Start of INPUT MATERIAL

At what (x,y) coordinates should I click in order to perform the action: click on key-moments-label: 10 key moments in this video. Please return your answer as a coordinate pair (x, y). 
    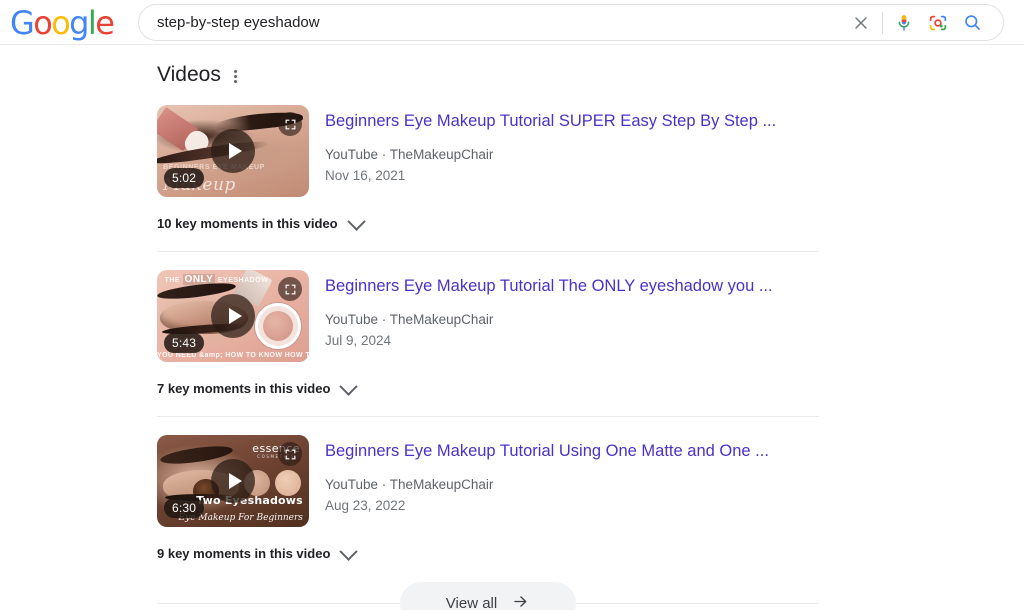
    Looking at the image, I should click on (248, 224).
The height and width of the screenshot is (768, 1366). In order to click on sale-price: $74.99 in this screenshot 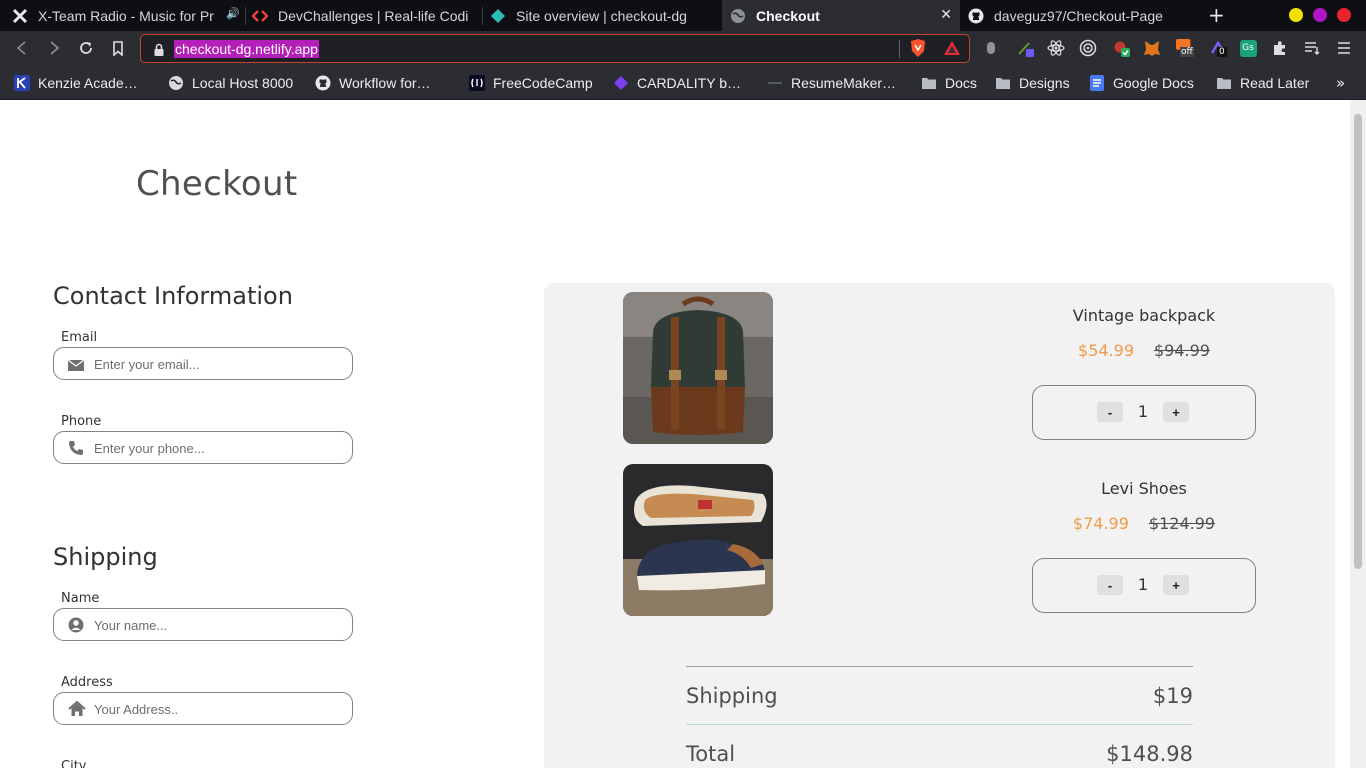, I will do `click(1100, 524)`.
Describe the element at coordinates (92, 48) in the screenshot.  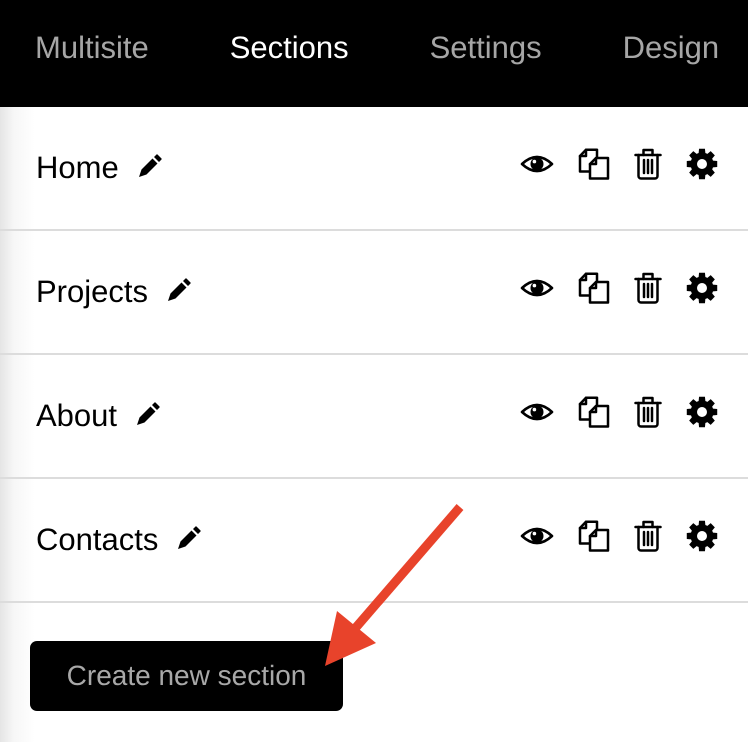
I see `nav-tab: Multisite` at that location.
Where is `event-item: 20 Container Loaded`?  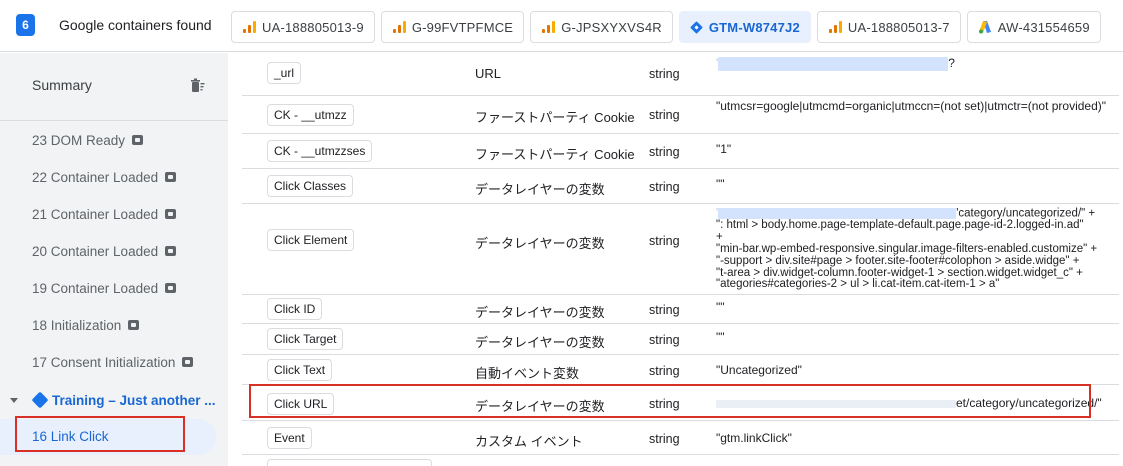
event-item: 20 Container Loaded is located at coordinates (108, 251).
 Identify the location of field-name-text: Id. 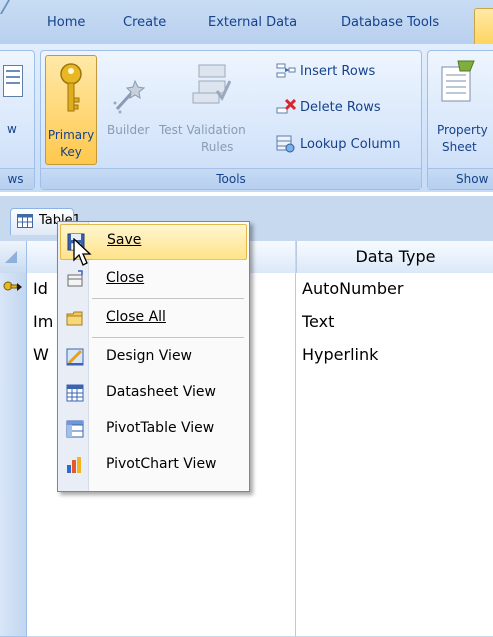
(40, 288).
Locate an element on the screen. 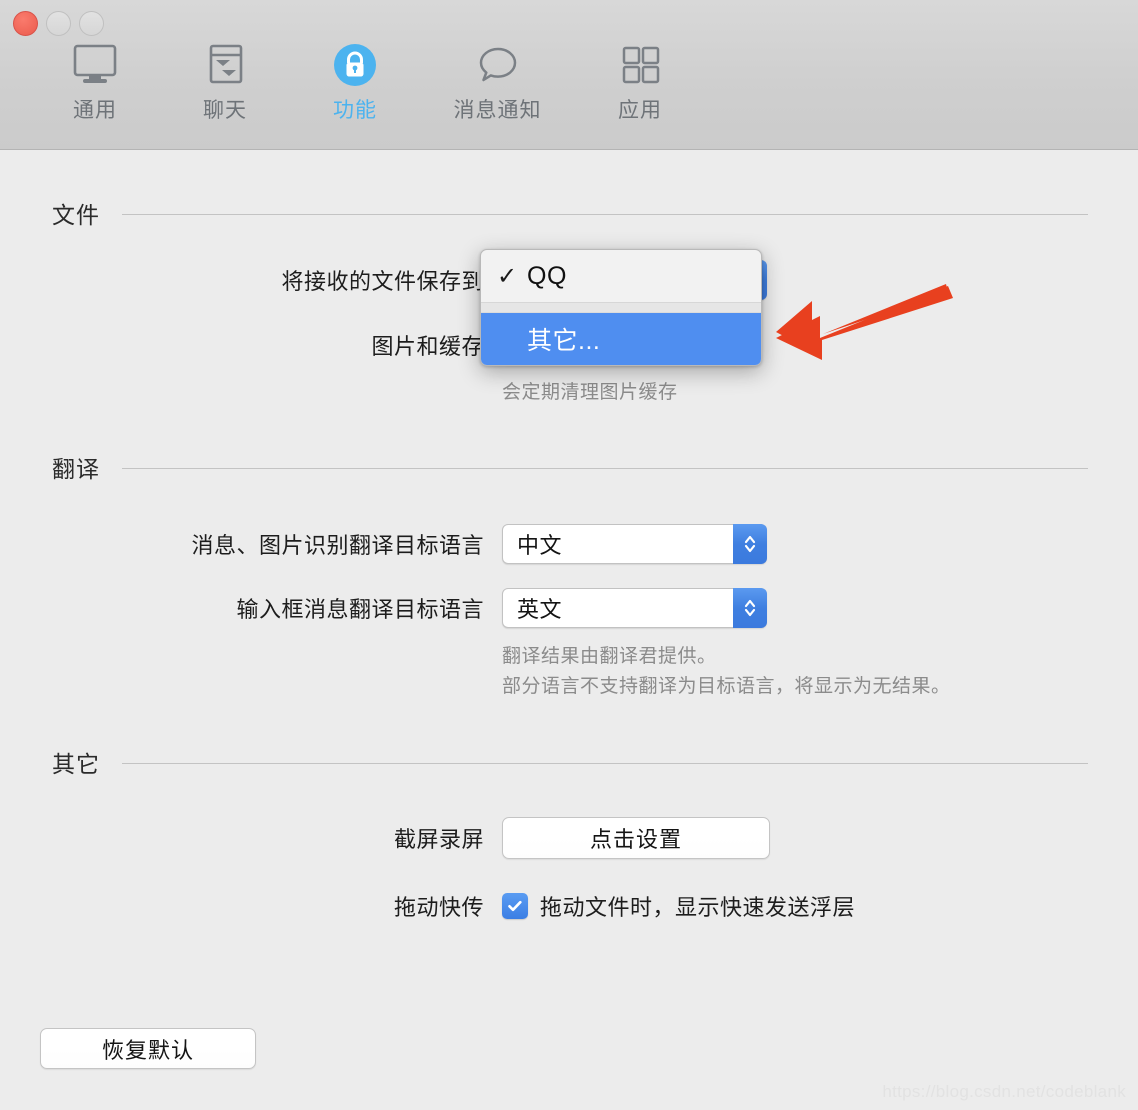 The width and height of the screenshot is (1138, 1110). restore-defaults-button: 恢复默认 is located at coordinates (148, 1048).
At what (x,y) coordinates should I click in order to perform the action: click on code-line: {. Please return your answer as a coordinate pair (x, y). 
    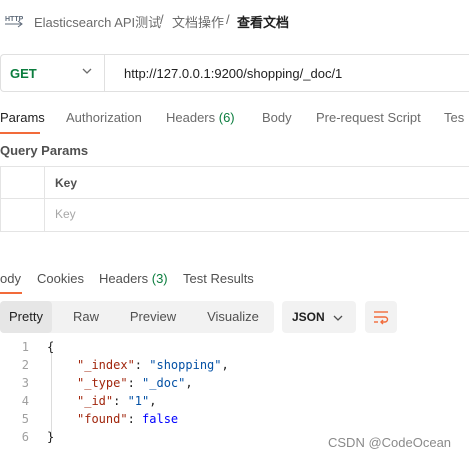
    Looking at the image, I should click on (50, 347).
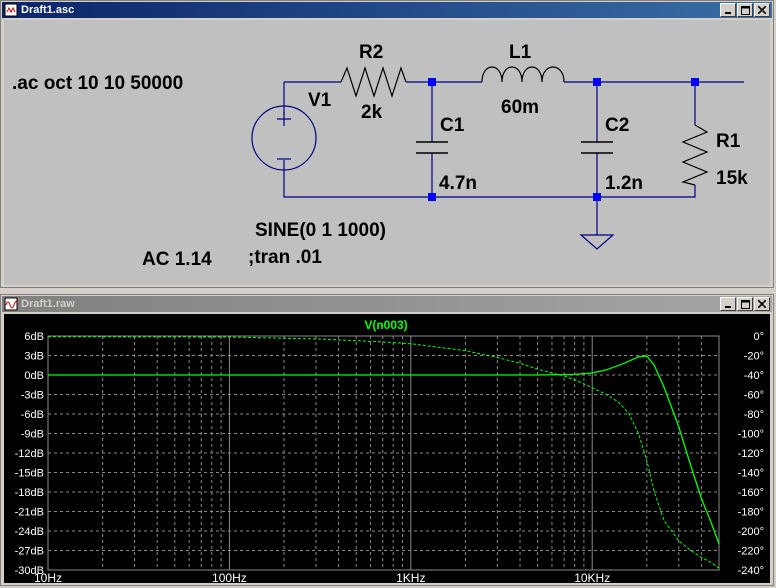  Describe the element at coordinates (387, 10) in the screenshot. I see `schematic-titlebar: Draft1.asc` at that location.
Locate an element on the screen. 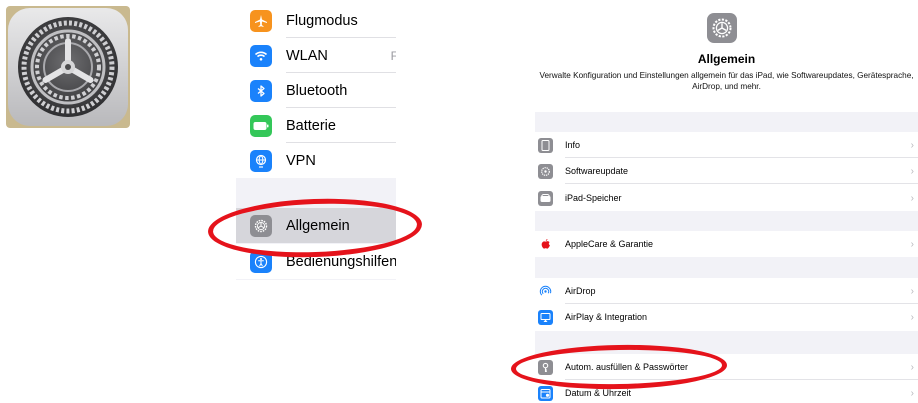 The image size is (918, 403). airdrop-icon is located at coordinates (546, 291).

End of INPUT MATERIAL

Count the lines of the data above that contain the string "perform". Reply with the number alone.

2